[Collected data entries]
= = =

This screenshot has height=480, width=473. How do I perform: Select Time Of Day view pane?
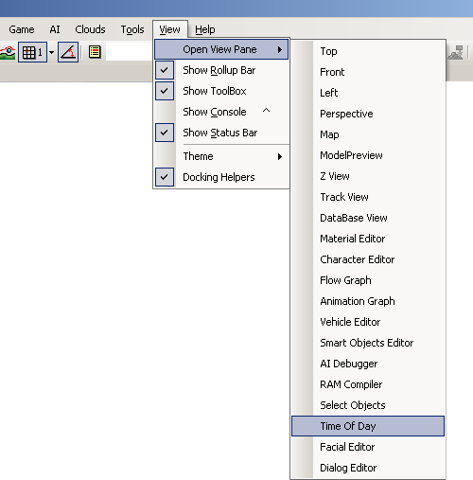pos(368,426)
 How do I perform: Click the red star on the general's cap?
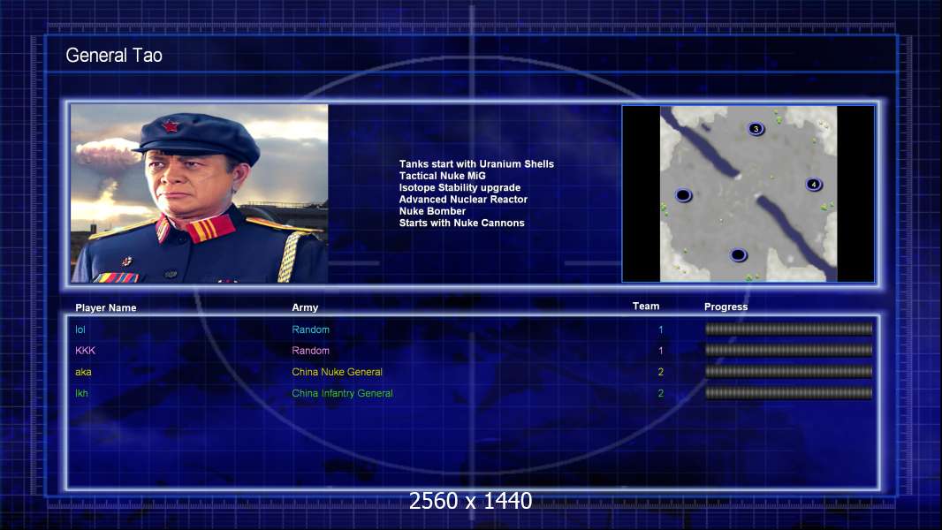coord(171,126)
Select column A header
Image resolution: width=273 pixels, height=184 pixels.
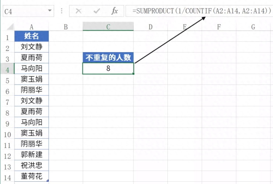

= = =

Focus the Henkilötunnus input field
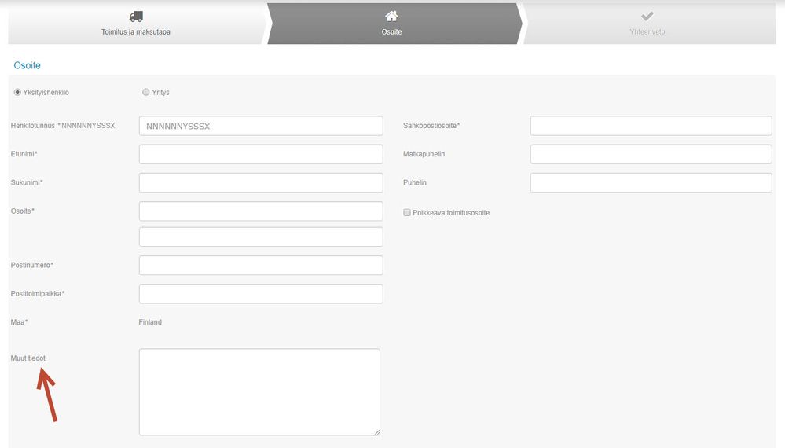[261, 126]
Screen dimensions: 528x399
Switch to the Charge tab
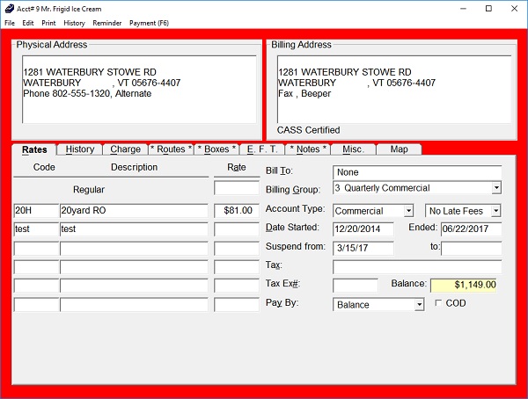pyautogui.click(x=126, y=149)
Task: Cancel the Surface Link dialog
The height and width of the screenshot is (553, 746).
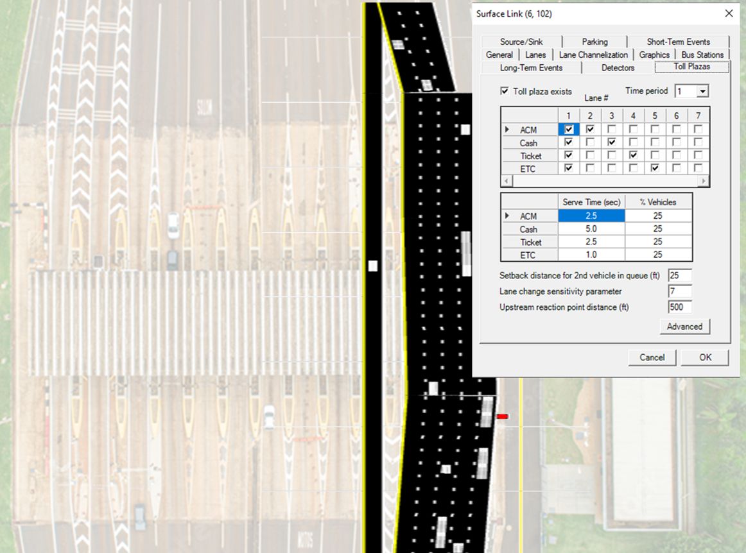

= = =

-- Try it --
Given the entries above, transcribe exactly the lines from the one holding "Switch to the Charge tab" through the one holding "The height and"; pictures do not belong in the transcription.

-- Exercise solution --
Switch to the Charge tab
pyautogui.click(x=126, y=149)
Task: Cancel the Surface Link dialog
The height and width of the screenshot is (553, 746).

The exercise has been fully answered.